#### Text:
>> START
Reputation: 21
I'm having trouble adapting my SQL query's IN statement to a EXISTS. I understand IN is slower and this seems to be reflected in the query's performance.
SELECT
t.dt as 'Log Time',
sn.name as 'Snake Name',
sen.type as 'Sensor Type',
t.temp as Temperature
FROM
temps as t
JOIN
sensors as sen ON t.sensor = sen.sensorid
JOIN
locations as l ON sen.location = l.id
JOIN
snakes as sn ON sen.location = sn.location
WHERE
dt IN (SELECT
max(dt)
FROM
temps
GROUP BY sensor)
ORDER BY sn.name ASC , sen.type DESC
;
Any ideas of how to improve this would be appreciated.
Upvotes: 2
Views: 83
Reputation: 27864
The problem with IN (SELECT subquery)
is that MySQL "optimizes" it with what is often a very poor performance choice.
According to the documentation, a query with a template like this:
WHERE outer_expr IN (SELECT inner_expr FROM ... WHERE subquery_where)
Is automatically converted by the optimizer to this:
WHERE EXISTS (SELECT 1 FROM ... WHERE subquery_where AND outer_expr=inner_expr)
>> END
#### Provided material:
>> START
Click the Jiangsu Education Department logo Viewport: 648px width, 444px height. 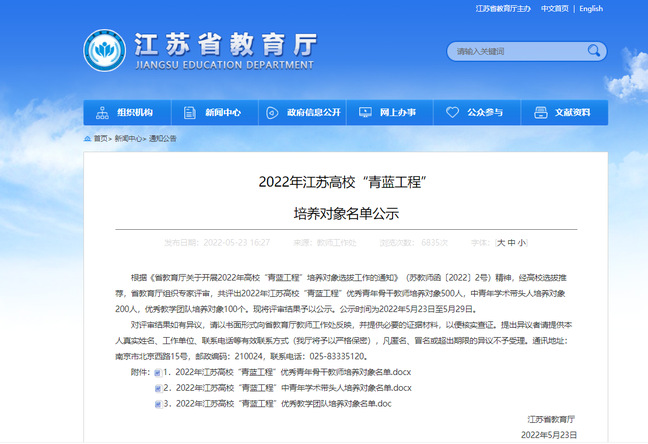pos(105,51)
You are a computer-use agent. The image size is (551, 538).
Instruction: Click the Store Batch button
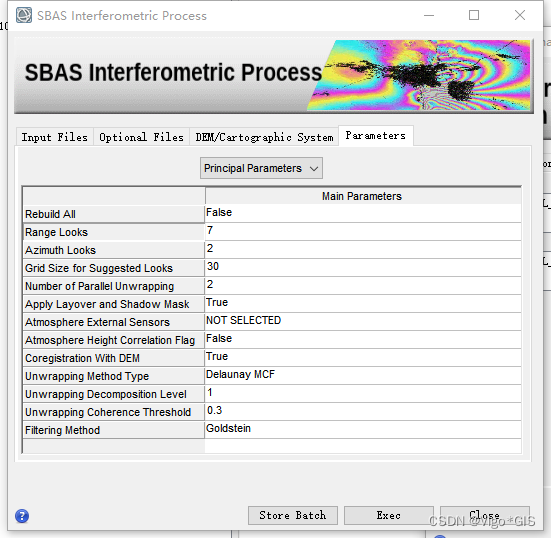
>> END
#### Aim 1:
Print the portion of the SQL thread starting at "Reputation: 21" and ending at "the query's performance.".
#### Aim 2:
In the SQL thread's query, which table is given the alias sen?
The listing plays no part in what comes after it.

#### Worked answer 1:
Reputation: 21
I'm having trouble adapting my SQL query's IN statement to a EXISTS. I understand IN is slower and this seems to be reflected in the query's performance.

#### Worked answer 2:
sensors